▸ **Fragmento de página**:
------------

A los fieles de la Iglesia de Tánger: PAZ Y BIEN.
Lo habéis oído en la noche de Navidad: En el campo de los pastores, en torno al ángel que les traía la buena noticia, “apareció una legión del ejército celestial, que alababa a Dios, diciendo: «Gloria a Dios en el cielo, y en la tierra paz a los hombres de buena voluntad”.
Ahora, al comienzo del año, en el día que para ti, Iglesia en Navidad, es la solemnidad de Santa María, Madre de Dios, el día octavo del nacimiento de tu Señor, el día del nacimiento de aquel cuyo nombre es “Admirable, Dios, Príncipe de la paz, Padre perpetuo”, oirás un mandato de bendición que recae sobre la aspiración más profunda del hombre, sobre el bien que Dios le puede ofrecer: “El Señor se fije en ti y te conceda la paz”.
Haciéndose eco de ese mandato divino, el Papa Francisco abre el nuevo año con palabras que nos alcanzan como un clamor de bendición: “Paz a todas las personas y a todas las naciones de la tierra”.
Y yo, queridos, os pido que, con la determinación de quienes han conocido el amor que Dios nos tiene, llenemos de paz y bien este tiempo –el de nuestra vida- que se nos ha dado para amar.
De qué hablamos cuando decimos paz:
Se lo podemos preguntar al Señor, que manda bendecir a su pueblo con la paz. Se lo podemos preguntar a los ángeles de Dios que, en la noche del nacimiento de Jesús, anuncian la paz a los hombres de buena voluntad. Se lo podemos preguntar al mismo Jesús que, cuando se despide de sus discípulos, les da la paz, les deja en herencia su paz. Y se lo podemos preguntar al Resucitado que, al hacerse presente entre los suyos, los envuelve familiarmente en un saludo de paz.
La paz se nos muestra así inseparable de la cercanía de Dios a nuestra vida, del amor que Dios nos tiene, de la misericordia con que nos abraza, de la esperanza con que nos enriquece, de la gracia con que nos visita, de la salvación que nos ofrece, de la justicia con que nos une a él, de la plenitud a la que nos llama, plenitud que sólo Dios puede dar, fundamentar, sostener, acreditar, consolidar… La paz es todo el bien que podemos desear.
Busca la paz:
Para ti, Iglesia en Navidad, la paz –esa plenitud del bien- es inseparable de tu fe en Cristo Jesús.
Él es el sacramento del amor que Dios nos tiene, él es la misericordia con que Dios nos abraza, él es nuestra esperanza, nuestra justicia, nuestra redención, nuestra gracia, nuestra vida. Dicho todo en una vez: Él es nuestra paz.
Pudiéramos pensar que, si somos cristianos, ya somos hombres y mujeres en paz, hombres y mujeres de paz. Pero no hace falte que yo sobresalte a nadie diciendo que eso no es así, pues cada uno de nosotros es testigo de la paz que nos falta, de la paz que no damos, de la paz que no sabemos construir.
Condición primera para que busquemos la paz es reconocer que la necesitamos, como se necesita para vivir el alimento con que nos nutrimos o el aire que respiramos.

------------

▸ **Extracto de datos**:
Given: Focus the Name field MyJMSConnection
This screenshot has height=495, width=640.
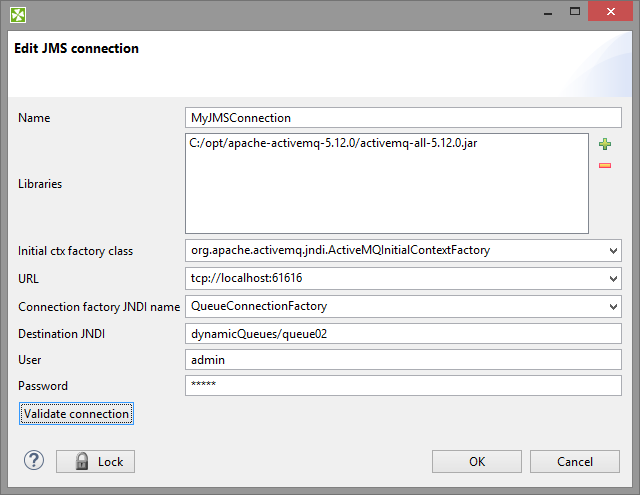Looking at the screenshot, I should point(403,117).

------------

▸ **Lo que se pide**:
1. Reproduce de forma literal el pasaje de la carta sobre la paz que comienza en las palabras "Pudiéramos pensar que, si" y termina tras "no sabemos construir.".
2. Según la carta sobre la paz, ¿cuál es la condición primera para que busquemos la paz?
El listado procede de otra fuente.

▸ **Resultados**:
1.
Pudiéramos pensar que, si somos cristianos, ya somos hombres y mujeres en paz, hombres y mujeres de paz. Pero no hace falte que yo sobresalte a nadie diciendo que eso no es así, pues cada uno de nosotros es testigo de la paz que nos falta, de la paz que no damos, de la paz que no sabemos construir.

2. Reconocer que la necesitamos, como se necesita para vivir el alimento con que nos nutrimos o el aire que respiramos.